Working Draft—April 16, 2001
Final Draft—April 23, 2001

Requirements:
  • 5-7 pages, typed, double-spaced
  • MLA Format

Objective

To produce an argument about a work of literature using specific details from a chosen work as evidence.

Overview

In the first assignment, you had to write three to five pages addressing one quotation from a book. Now, you will need to write a longer paper addressing the overall story. Nonetheless, it will still be important to focus on particular quotations and scenes.

Topics

Choose one of the questions below, and develop an in-depth response to it while referring to specific events in the story. Many initial responses to these questions, when carefully worded, will serve as effective thesis statements for papers.

  1. What is most persuasive part of Virginia Woolf's argument in To the Lighthouse about the treatment of women during her time?

  2. What, according to Wilfred Owen, is the most horrifying thing about World War I?

  3. In Ernest Hemingway's The Sun Also Rises, what is the highest priority of protagonist Jake Barnes?

  4. How can a return to Native American beliefs help a character like Tayo in Leslie Marmon Silko's Ceremony? Does it in this case?

  5. What gives one character power over other characters in Harold Pinter's The Homecoming?

■ Request: Copy the assignment sheet starting at "Choose one of" and ending at "Pinter's The Homecoming?", switching "thesis statements" to "central claims".

■ Dataset entries:
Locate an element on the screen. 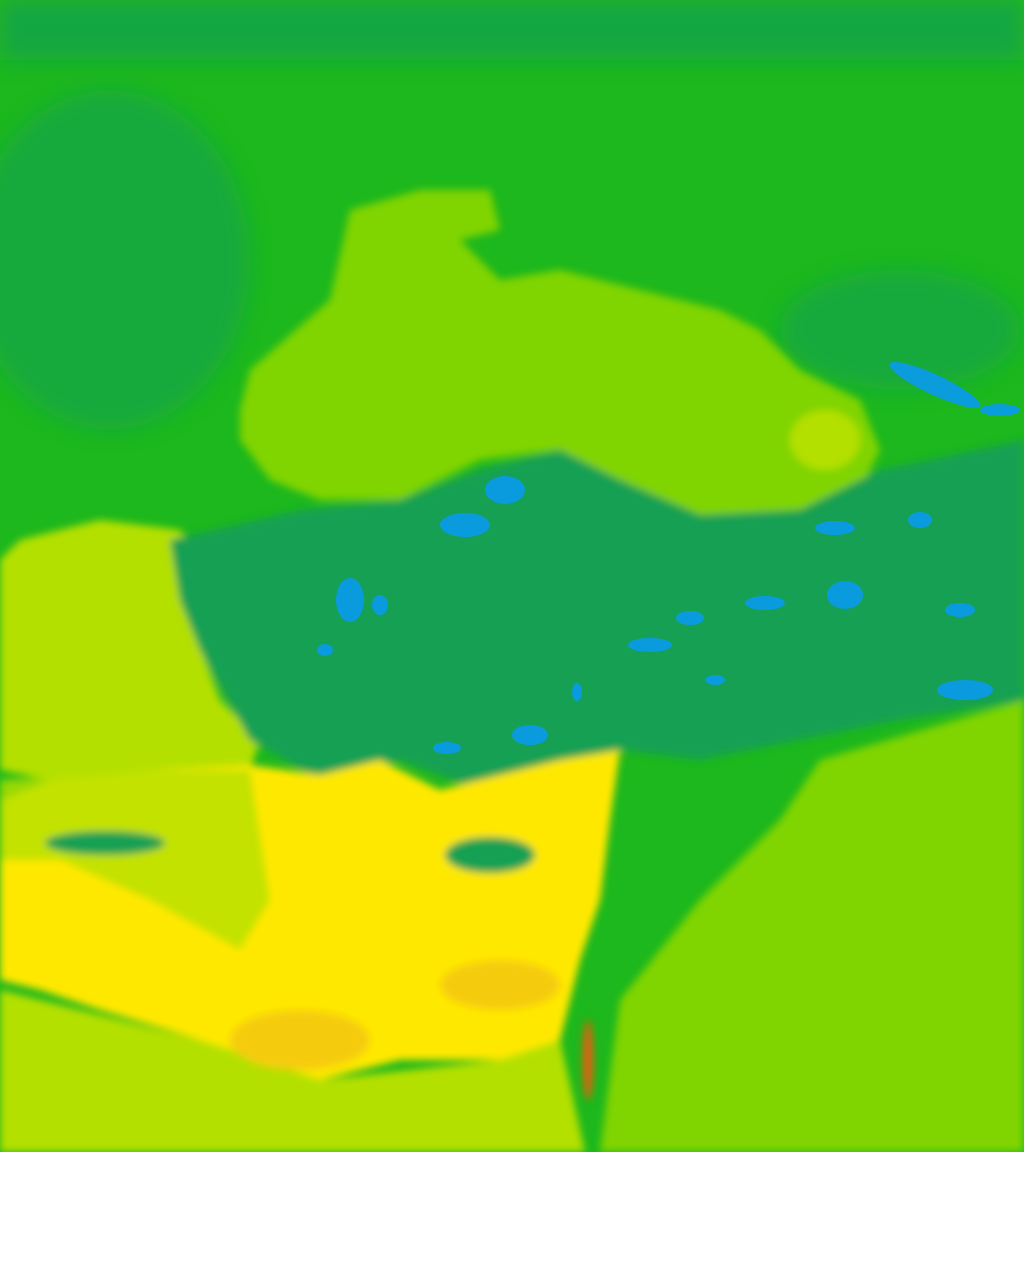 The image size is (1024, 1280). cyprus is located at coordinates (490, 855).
* * *
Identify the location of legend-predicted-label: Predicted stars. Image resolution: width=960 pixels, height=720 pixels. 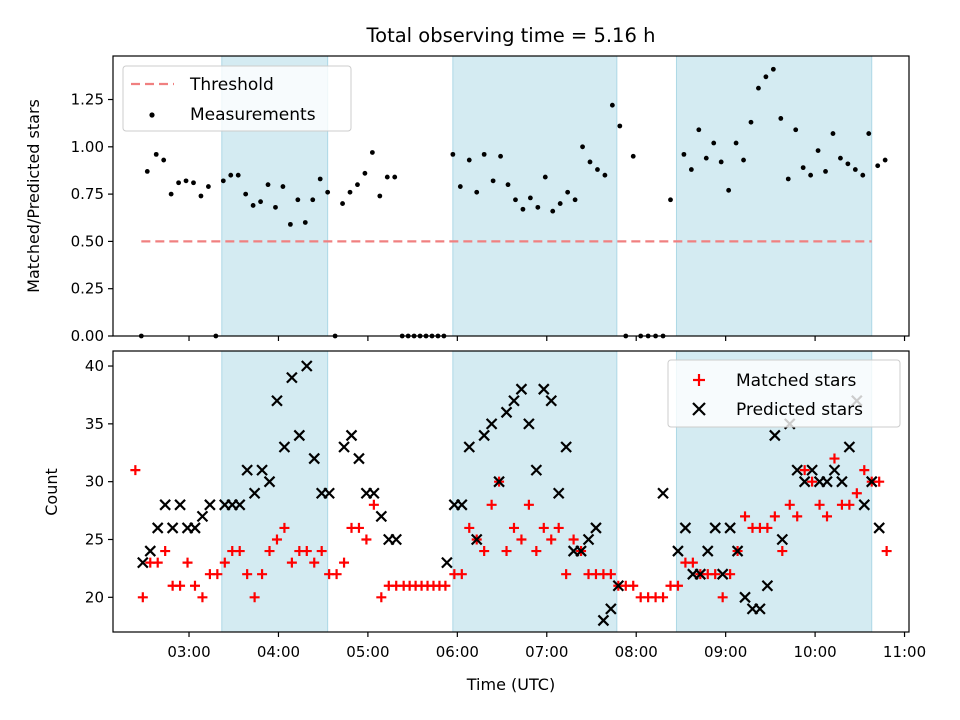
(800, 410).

■ Solution for this problem:
Choose one of the questions below, and develop an in-depth response to it while referring to specific events in the story. Many initial responses to these questions, when carefully worded, will serve as effective central claims for papers.

  1. What is most persuasive part of Virginia Woolf's argument in To the Lighthouse about the treatment of women during her time?

  2. What, according to Wilfred Owen, is the most horrifying thing about World War I?

  3. In Ernest Hemingway's The Sun Also Rises, what is the highest priority of protagonist Jake Barnes?

  4. How can a return to Native American beliefs help a character like Tayo in Leslie Marmon Silko's Ceremony? Does it in this case?

  5. What gives one character power over other characters in Harold Pinter's The Homecoming?